■ Excerto do texto:

'''

Todo o nosso edifício jurisdicional está desenhado por forma a garantir ao cidadão o direito fundamental a um grau de recurso e, no que concerne ao recurso de revista o mesmo é assegurado desde que a alçada o permita e não haja dupla conforme (artigos 627.º, 629.º, n.º 1, 671.º, n.º 1 e 3 (a contrario) do CPC e artigo 150.º do CPTA e de acordo com a Constituição da República Portuguesa, a todos é garantido o direito à tutela jurisdicional efetiva - artigo 20.º da CRP e 6.º da CEDH).
Não havendo dupla conforme (como é o caso), aos aqui reclamantes, tem de ser assegurada a possibilidade de recorrerem ordinariamente pelo menos uma vez, da decisão que lhes foi desfavorável, logo, assiste aos recorrentes o mesmo direito de recorrer pelo menos uma vez, sob pena de violação dos artigos 75.º, g) e h), 80.º, alínea a), 96.º da LOPTC e 627.º, 629.º, n.º 1, 671.º, n.º 1 e 3 (a contrario) do CPC e artigos 9.º, b), 12.º, 13.º, 20.º, 32.º, n.º 1 da CRP e artigos 8.º, 10.º e 11.º da Declaração Universal dos Direitos do Homem e 6.º da Convenção Europeia dos Direitos do Homem.

'''

■ Dados apresentados:

'''

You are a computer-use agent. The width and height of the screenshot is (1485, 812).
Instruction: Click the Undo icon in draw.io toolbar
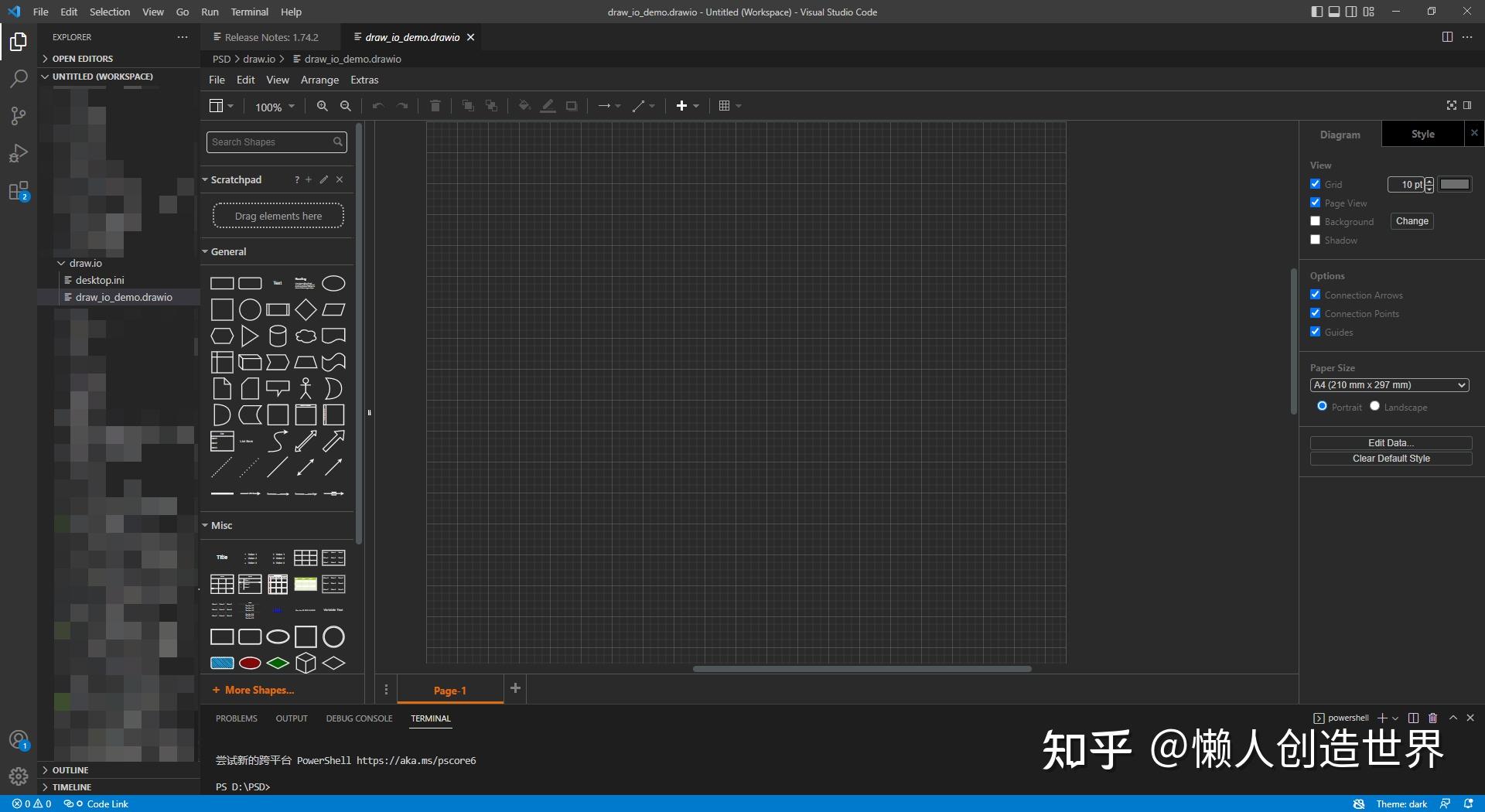[378, 106]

'''

■ Objetivo do exercício:
Indique, por favor, as duas condições de que depende, segundo o excerto, a garantia do recurso de revista.

■ Resultado da tarefa:
Que a alçada o permita e que não haja dupla conforme.